Now all it has to do is calling the constructors on the array for each entry, easy.
When you work with ‘a’ the implementation is hidden to you, eventually you get a pointer you should only use for accessing the array and nothing else.
At the end you’re supposed to delete the array. The right way to delete this array is to do ‘delete []a;’. The compiler then understands you ask to delete a number of instances rather than a single instance. So it will loop on all the entries and call a destructor for each instance, and at last free the whole memory block. One of the questions I asked in the beginning is how would the compiler know how many objects to destroy? We already know the answer by now. Simple, it stored the count before the pointer you hold.

So deleting the array in a correct manner (and reading the counter) would be as easy as:

int* tmpA = (int*)a - 1; // Notice we take the pointer the compiler handed to you, and get the 'count' from it.
for (int i = 0; i < *tmpA; i++) a[i].~a();
free (tmpA); // Notice we call free() with the original pointer that got allocated! 

So far so good, right? But the leak happens if you call a scalar delete on the pointer you get from allocating a new array. And that's the problem even if you have an array of primitive types (like integers, chars, etc) that don't require to call a destructor you still leak memory. Why's that?
Since the new array, as we saw in this implementation returns you a pointer, which does not point to the beginning of the allocated block. And then eventually you call delete upon it, will make the memory manager not find the start of the allocated block (cause you feed it with an offset into the allocated block) and then it has a few options. Either ignore your call, and leak that block. Crash your application or give you a notification, aka Debug mode. Or maybe in extreme cases cause a security breach...

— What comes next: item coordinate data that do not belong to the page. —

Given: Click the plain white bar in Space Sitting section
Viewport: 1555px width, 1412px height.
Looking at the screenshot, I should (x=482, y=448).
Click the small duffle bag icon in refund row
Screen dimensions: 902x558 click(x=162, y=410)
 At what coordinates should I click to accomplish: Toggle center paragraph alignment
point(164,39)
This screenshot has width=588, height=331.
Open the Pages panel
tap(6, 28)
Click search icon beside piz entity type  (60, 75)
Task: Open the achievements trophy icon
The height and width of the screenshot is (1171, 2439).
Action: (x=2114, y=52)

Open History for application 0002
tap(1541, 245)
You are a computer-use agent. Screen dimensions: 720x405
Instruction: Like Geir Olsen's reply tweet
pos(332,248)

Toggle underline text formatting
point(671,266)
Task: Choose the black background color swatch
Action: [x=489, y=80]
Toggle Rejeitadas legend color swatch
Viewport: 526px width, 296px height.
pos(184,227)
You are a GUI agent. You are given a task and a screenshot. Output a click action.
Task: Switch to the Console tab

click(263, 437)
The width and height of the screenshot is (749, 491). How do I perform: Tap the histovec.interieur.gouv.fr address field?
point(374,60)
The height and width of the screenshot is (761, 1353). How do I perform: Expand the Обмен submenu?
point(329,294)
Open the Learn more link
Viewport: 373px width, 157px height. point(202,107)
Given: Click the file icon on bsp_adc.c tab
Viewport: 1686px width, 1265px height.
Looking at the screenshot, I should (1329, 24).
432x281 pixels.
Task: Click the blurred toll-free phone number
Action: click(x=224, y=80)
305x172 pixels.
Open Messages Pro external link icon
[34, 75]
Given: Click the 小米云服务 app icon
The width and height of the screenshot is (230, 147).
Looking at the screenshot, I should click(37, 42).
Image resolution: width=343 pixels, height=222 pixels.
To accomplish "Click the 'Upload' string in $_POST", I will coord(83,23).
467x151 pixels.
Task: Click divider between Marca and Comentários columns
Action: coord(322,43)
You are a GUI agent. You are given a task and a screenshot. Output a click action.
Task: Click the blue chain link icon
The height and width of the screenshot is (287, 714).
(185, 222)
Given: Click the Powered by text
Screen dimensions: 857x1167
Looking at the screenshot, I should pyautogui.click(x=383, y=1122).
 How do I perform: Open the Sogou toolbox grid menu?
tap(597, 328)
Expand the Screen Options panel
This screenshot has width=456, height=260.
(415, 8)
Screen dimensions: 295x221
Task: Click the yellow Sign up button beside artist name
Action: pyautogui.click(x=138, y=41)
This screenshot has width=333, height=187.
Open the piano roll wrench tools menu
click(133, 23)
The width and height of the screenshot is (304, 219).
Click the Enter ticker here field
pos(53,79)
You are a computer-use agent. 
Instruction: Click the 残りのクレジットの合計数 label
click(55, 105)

In some forum I read that there are many unexpected behaviors in our case, one of them made me laugh so hard, I feel I need to share it with you:
"A* a = new A[3]; delete a; Might get the first object destroyed and released, but keep the rest in memory".

Well it doesn't take a genius to understand that the compiler prefers to bulk allocate all objects in the same block...and yet, funny.
The point the guy tries to make is that you cannot know what the compiler implementation is, as weird as it might be, don't ever rely on it. And I totally agree.

So in our case a leak happens in the following code:
(wrong:)

int*a = new int[100];
...
delete a;

The point is that when you new[], you should must call a corresponding delete [].
Except from the need to make your code readable and correct, it won't be broken, and never trust the compiler, just code right in the first place.

And now you can imagine what happens if you alloc a single object and tries to delete[] it. Not healthy, to say the least.